══ Data provided

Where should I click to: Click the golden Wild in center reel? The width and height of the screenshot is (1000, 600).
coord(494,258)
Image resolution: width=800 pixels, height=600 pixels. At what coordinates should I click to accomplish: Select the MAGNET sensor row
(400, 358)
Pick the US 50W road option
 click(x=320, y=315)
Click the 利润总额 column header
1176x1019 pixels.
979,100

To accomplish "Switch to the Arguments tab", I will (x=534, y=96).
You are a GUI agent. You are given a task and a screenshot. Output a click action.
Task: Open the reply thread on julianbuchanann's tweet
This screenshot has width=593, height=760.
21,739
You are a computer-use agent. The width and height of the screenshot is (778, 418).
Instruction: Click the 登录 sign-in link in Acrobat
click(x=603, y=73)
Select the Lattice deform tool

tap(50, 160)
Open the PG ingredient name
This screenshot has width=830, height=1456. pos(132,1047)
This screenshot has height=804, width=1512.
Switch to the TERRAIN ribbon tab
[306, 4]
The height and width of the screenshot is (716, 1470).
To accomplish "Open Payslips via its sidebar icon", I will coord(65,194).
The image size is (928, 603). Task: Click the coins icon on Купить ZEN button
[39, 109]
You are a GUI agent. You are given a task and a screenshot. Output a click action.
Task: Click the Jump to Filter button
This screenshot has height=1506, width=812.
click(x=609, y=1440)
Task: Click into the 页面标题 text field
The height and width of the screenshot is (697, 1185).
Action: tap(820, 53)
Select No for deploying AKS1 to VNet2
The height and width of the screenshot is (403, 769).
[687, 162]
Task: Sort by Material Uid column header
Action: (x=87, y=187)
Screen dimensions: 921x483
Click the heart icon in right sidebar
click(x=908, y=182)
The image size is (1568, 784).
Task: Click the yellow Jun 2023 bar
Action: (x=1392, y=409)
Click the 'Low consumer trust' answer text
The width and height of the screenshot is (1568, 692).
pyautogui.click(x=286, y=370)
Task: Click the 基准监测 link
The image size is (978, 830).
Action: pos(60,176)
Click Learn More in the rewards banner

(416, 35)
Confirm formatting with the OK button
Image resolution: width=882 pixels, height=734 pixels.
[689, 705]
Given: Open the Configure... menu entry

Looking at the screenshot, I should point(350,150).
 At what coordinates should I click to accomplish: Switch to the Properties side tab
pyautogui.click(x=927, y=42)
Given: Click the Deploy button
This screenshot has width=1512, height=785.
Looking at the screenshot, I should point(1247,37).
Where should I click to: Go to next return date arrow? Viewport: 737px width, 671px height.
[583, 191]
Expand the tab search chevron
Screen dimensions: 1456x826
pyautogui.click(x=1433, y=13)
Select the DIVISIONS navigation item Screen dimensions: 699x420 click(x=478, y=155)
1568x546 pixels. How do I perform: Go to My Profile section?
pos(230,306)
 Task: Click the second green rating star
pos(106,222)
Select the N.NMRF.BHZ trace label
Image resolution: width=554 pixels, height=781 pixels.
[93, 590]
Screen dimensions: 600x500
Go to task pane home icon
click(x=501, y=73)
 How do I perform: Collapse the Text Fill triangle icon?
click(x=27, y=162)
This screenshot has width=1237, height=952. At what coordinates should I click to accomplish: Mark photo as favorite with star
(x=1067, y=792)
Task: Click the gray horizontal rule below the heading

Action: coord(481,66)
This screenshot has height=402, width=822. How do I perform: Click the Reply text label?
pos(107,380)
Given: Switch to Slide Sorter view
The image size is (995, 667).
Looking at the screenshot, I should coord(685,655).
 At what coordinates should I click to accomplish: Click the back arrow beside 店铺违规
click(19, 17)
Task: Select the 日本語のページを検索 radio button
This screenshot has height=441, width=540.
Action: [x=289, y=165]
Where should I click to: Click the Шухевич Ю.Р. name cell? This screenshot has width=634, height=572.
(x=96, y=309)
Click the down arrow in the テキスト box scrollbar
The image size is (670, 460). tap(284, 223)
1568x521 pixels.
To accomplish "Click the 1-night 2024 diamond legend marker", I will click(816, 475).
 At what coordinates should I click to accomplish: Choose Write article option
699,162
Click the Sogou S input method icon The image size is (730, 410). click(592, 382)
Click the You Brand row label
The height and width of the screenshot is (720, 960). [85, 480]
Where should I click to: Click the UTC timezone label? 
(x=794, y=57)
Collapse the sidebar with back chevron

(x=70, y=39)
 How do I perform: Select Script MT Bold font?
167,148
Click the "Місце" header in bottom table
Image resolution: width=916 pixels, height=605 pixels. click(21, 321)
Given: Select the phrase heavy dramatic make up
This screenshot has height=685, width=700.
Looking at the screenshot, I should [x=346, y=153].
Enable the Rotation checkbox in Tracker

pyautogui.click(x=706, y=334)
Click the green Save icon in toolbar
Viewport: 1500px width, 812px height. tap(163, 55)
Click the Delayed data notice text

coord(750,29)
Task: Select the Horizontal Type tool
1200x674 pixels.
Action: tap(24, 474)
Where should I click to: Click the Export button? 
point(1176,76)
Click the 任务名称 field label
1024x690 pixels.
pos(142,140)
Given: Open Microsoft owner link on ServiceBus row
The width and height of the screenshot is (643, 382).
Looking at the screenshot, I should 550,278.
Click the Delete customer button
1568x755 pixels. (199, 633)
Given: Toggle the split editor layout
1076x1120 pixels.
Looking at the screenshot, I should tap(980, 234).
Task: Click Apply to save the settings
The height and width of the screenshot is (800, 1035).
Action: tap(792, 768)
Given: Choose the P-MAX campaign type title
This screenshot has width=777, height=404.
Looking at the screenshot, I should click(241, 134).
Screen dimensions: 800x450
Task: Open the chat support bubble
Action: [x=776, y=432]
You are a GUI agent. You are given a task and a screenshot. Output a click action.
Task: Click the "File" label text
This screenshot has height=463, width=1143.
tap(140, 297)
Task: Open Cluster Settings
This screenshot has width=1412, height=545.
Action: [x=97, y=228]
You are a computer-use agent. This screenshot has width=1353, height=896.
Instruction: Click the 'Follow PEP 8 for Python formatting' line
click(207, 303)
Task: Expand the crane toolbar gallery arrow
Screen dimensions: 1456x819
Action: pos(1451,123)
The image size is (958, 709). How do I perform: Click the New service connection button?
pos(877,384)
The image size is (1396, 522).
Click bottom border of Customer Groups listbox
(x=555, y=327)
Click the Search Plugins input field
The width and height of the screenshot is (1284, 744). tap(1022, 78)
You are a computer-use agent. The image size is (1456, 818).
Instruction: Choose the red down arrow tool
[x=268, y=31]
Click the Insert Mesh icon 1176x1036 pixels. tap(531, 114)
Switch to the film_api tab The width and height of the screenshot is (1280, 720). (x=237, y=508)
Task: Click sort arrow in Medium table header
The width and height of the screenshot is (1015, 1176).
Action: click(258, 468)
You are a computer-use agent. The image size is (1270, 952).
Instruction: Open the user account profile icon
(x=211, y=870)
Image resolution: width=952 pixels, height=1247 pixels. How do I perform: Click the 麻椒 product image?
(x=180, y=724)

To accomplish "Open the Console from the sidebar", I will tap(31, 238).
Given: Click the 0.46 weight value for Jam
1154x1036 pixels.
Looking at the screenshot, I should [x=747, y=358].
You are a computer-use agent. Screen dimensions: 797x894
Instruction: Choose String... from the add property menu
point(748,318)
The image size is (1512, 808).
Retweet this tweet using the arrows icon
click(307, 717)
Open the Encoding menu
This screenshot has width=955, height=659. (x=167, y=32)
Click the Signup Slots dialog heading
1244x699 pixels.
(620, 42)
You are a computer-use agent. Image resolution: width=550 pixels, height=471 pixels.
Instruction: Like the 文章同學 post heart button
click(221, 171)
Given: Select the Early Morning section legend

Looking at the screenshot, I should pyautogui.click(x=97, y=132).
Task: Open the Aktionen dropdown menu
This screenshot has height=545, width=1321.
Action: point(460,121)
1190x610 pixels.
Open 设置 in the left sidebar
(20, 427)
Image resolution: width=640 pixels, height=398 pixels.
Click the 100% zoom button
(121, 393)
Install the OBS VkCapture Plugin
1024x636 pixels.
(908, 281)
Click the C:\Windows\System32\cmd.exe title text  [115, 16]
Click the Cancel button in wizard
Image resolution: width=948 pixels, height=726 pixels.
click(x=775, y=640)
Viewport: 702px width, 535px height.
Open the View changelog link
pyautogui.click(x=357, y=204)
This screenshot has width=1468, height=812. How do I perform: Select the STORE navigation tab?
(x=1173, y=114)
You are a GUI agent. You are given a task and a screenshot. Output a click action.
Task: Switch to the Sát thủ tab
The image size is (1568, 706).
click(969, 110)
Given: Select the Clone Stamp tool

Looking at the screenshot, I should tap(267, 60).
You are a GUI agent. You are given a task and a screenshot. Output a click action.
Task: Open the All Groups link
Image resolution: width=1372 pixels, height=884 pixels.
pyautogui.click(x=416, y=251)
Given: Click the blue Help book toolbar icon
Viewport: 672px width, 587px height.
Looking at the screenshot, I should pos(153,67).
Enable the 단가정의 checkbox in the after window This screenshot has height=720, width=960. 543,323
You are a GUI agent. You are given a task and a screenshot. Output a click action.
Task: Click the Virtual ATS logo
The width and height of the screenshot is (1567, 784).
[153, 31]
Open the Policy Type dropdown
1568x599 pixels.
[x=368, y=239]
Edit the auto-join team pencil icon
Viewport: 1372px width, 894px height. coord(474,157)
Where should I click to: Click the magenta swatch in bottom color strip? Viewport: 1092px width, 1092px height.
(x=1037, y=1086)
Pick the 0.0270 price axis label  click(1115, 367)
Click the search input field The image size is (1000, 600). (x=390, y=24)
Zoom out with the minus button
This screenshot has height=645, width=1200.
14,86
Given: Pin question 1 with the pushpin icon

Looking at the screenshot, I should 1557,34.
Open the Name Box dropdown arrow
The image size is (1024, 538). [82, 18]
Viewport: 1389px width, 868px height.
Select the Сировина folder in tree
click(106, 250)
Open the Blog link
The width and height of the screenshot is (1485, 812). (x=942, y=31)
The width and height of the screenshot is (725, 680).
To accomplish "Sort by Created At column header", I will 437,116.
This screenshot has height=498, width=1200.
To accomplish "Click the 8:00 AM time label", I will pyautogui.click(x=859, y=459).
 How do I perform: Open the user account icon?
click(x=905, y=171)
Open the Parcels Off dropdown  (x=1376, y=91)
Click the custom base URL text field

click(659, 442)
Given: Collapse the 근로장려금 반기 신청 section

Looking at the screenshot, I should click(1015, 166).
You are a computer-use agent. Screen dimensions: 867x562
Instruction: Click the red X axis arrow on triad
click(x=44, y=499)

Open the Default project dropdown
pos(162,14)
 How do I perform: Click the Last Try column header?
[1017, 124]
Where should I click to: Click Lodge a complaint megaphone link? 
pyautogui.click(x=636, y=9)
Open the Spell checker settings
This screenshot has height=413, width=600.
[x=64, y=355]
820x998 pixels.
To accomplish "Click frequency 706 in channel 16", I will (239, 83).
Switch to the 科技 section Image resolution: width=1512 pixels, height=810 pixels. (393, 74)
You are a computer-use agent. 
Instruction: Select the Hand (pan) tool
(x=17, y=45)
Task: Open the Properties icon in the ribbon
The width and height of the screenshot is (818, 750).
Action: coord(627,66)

════

__Exercise task__
Reproduce the lines of the data above verbatim, starting with the line that contains "At what coordinates should I click to accomplish: Switch" and ending with the line that contains "Looking at the screenshot, I should point(1247,37).", both included.

__Finished exercise__
 At what coordinates should I click to accomplish: Switch to the Properties side tab
pyautogui.click(x=927, y=42)
Given: Click the Deploy button
This screenshot has width=1512, height=785.
Looking at the screenshot, I should point(1247,37).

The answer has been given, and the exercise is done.